Fulbright Scholar: Caroline Chamberlin Hellman, Ph.D.
Biography
Caroline Chamberlin Hellman is an associate professor of English. She has a BA in English and Art History from Wellesley College and a PhD in English from the CUNY Graduate Center. Her first book, Domesticity and Design in American Women’s Literature: Stowe, Alcott, Cather, and Wharton Writing Home, was published by Routledge in 2011. Her teaching and research interests concern the connotations of place and constructions of the domestic in nineteenth through twenty-first-century American literature, as well as literary inheritance. She is also interested in developmental education policy at the university level.
Dr. Hellman was a 2010-2011 Fulbright Scholar in American Literature at the University of Antwerp, Belgium.
Fulbright Scholar Research – Space and Place in American Literature
At the University of Antwerp, Hellman taught a graduate course, “Place, Memory” on geography, archive, and memory in the 20th– and 21st– Century ethnic American novel. Along with the readings in contemporary ethnic American literature for the course, her students were responsible for making presentations on local ethnic enclaves in Belgium or a neighboring country, comparing and contrasting them with the American counterparts in their readings. Hellman also taught an undergraduate course on alternative domestic constructions in 19th Century American literature, examining issues of race, class and gender. The course was entitled “Upstairs, Downstairs,” alluding to the British television series.
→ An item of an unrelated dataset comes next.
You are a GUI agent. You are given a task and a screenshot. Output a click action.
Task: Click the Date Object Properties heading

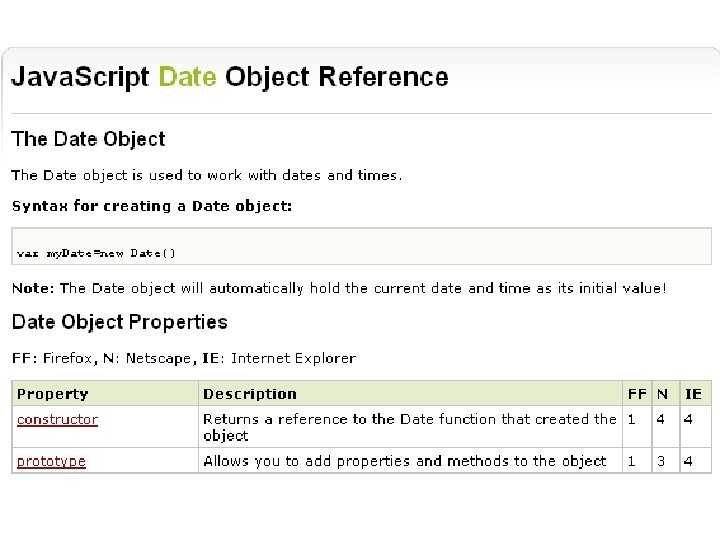[x=119, y=322]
Teaching an upper-level undergraduate literature class entitled “Ernest Hemingway, Meet Junot Diaz: Vision and Revision in American Literature” at City Tech, an extremely diverse college, and a graduate course entitled “Place, Memory: Ethnic American Literary Geographies” at the University of Antwerp provoked her serious consideration of the ways in which contemporary ethnic American writers re-imagine and revise nineteenth- and early twentieth-century texts historically central to the American literary canon. Her current book project Constellations: Formation and Reformation in American Literature, speaks to thematic patterns and connections between texts, akin to constellations in the sky. The project’s mission is an attempt to map the stars of literary past and present and to identify patterns of thematic preservation and departure. Two chapters from the book have been published in article form.
Hellman explains, “Considering American literature in a foreign setting provided me with new perspectives, combating the insularity that can limit the field. I now have a greater understanding of American literature and American education, as well as the culture(s) that challenge and sustain them.”